Hey, wait a minute -- if the M2F2 is flat at the top and round at the bottom, wouldn't the lift be DOWNWARD??? You know, Bernoulli principle and all that?
+agentorange153 Nope, the role played by Bernoulli in airfoils is basically a myth. The primary source of lift is the airflow under the wing. Basically, a wing is a structure that beats the air down and out of the way and gets lift from the reaction of the air. The top of the airfoil simply maintains a smooth airflow so the air doesn't start beating *down* on the wing, which is basically all a stall is. There are a lot of RC aircraft with perfectly rectangular wing cross sections and they fly just fine. It just isn't optimal.
+agentorange153 Bernoulli principle for airfoils stands up only for non-viscous fluid, so it's a simplification. Aircraft aerodynamics is essentially about vortices (consequence of viscosity) which generate and maintain lift and drag (e.g. see- "starting vortex"). The more intense vortex is the lower pressure it has (Bernoulli principle can be factored in here). That's why there's such thing as "circulation" in theory of viscous fluid mechanics. As this was a lifting body (bassically it has no aspect ratio) its shape was used to generate vortices that would suck the whole ship up on the flat surface. Probably simplicity of the design was one of the targets as well.

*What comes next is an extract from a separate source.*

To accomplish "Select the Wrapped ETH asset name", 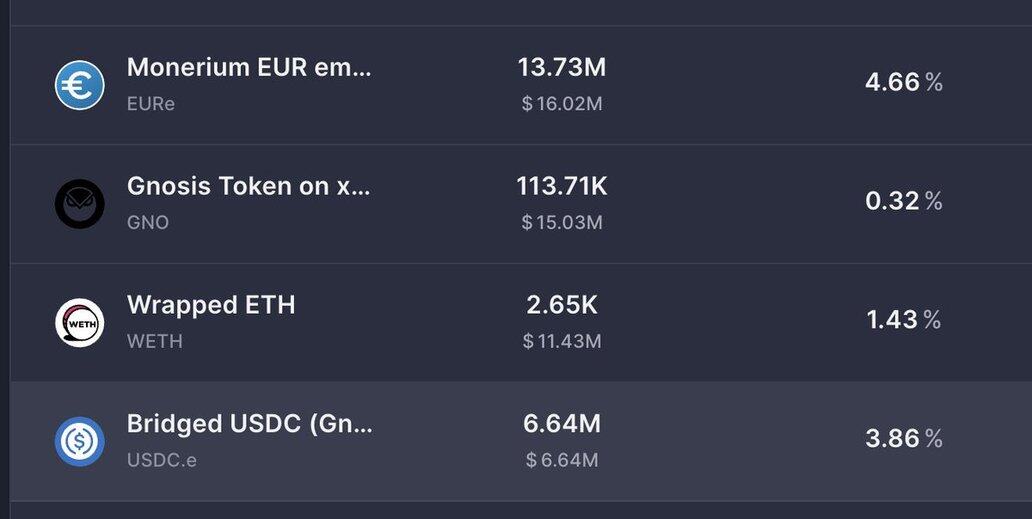I will pos(211,305).
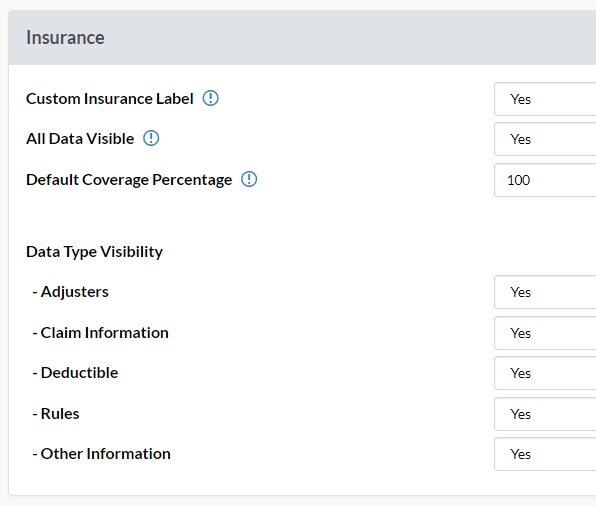Click info icon beside Custom Insurance Label
Image resolution: width=596 pixels, height=506 pixels.
(210, 98)
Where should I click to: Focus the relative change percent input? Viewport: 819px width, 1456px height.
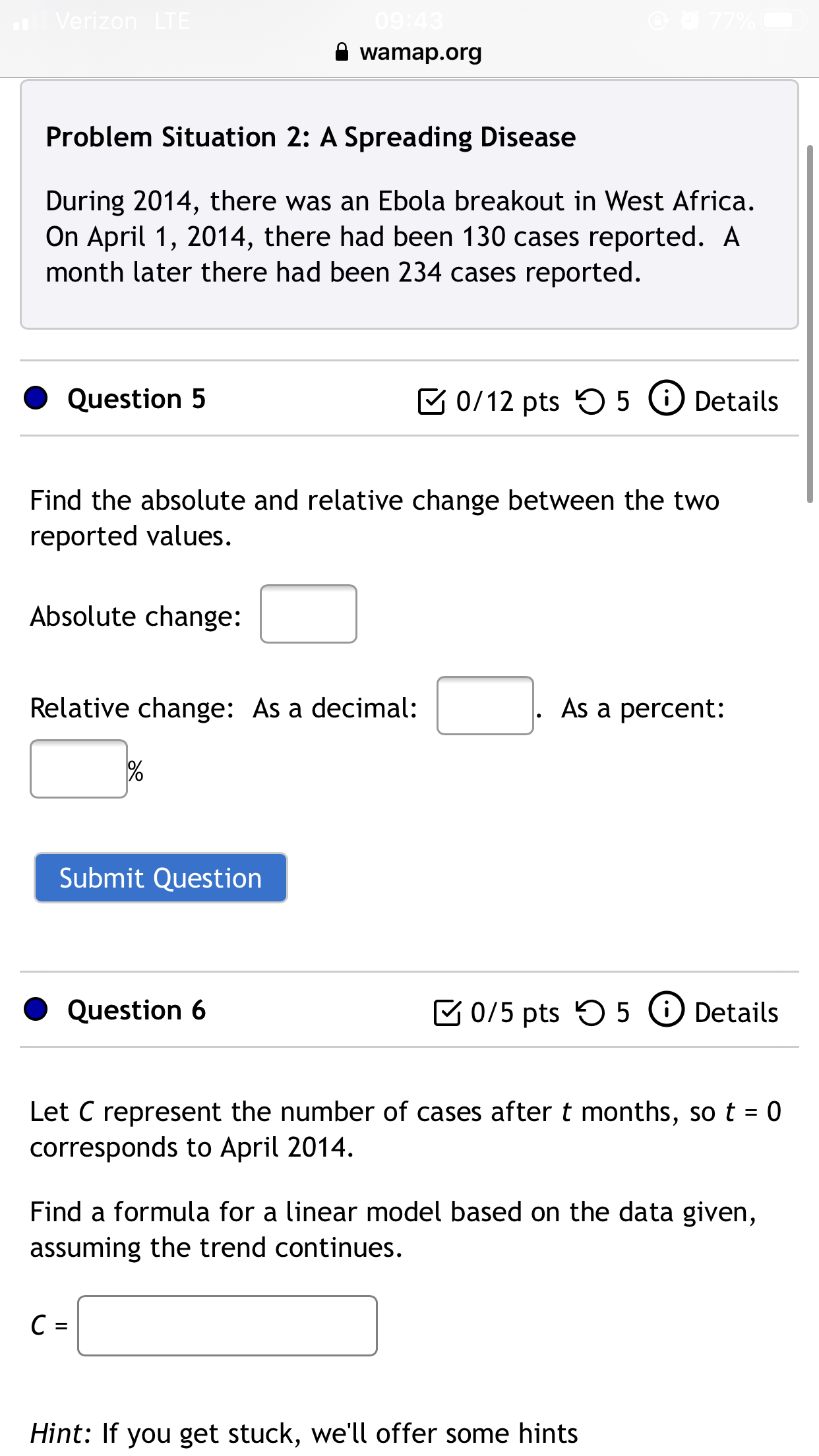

You got it right.. Vortex lift is usually used in aircraft operating at high AOA and high speeds. The first type of wing design to meet those requirements was delta wing. Concorde's slender delta wing (same as the shuttle has) or e.g. F-18 LEX wings have greater capabilities than simple delta. Semi-round shape of the M2F2 could also have a potential for less intense heat exchange while re-entring into the atmosphere (see late X-15's and Space Shuttle's nose). At hypersonic speeds you would like to have the shock wave moved away a bit from the airframe. Best regards.
+JLDoctorWho - That is a very good point. The Bernoulli effect is not really applicable, and never did a proper job of explaining airfoils and lift. Took me about 3 decades to figure that out, but I was asking that same question when I was only 17. Good point. The flow of air over the wing is another effect, and I can't remember the name of it - but it works, and that's why the air over the top speeds up (and lowers the pressure). But most of the lift is simply because of the angle of attack and the air pushing against the bottom of the wing.